▸ **Work to be completed**:
Work out how many lines of the material contain the string "named". Respond with the number only.

________________

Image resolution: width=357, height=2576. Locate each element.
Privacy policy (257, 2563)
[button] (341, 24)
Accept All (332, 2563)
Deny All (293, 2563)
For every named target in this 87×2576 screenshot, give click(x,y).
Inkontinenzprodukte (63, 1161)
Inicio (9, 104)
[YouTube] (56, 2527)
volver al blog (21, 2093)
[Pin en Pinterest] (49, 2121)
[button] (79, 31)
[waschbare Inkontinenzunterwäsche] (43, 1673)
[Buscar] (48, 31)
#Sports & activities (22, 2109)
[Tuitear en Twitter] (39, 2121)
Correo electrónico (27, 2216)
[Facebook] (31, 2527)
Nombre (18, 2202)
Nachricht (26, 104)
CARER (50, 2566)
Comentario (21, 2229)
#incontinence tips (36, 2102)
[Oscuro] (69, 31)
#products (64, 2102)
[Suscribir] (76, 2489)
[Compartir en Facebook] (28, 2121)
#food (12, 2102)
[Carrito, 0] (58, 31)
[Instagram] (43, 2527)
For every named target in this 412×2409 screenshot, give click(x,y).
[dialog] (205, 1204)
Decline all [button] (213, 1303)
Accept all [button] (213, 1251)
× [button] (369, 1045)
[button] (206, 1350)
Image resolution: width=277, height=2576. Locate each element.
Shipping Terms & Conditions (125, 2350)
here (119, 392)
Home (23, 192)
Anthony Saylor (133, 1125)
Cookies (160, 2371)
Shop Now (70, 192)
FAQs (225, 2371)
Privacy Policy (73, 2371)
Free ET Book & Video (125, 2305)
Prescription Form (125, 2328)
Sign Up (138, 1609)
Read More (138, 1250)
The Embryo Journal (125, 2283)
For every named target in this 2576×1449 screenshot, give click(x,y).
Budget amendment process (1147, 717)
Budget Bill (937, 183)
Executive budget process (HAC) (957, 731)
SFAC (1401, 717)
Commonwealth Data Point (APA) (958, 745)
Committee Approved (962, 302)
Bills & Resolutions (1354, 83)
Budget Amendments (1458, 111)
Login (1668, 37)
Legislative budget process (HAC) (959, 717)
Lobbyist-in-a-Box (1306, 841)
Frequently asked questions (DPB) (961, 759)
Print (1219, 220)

________________

▸ **The answer**:
3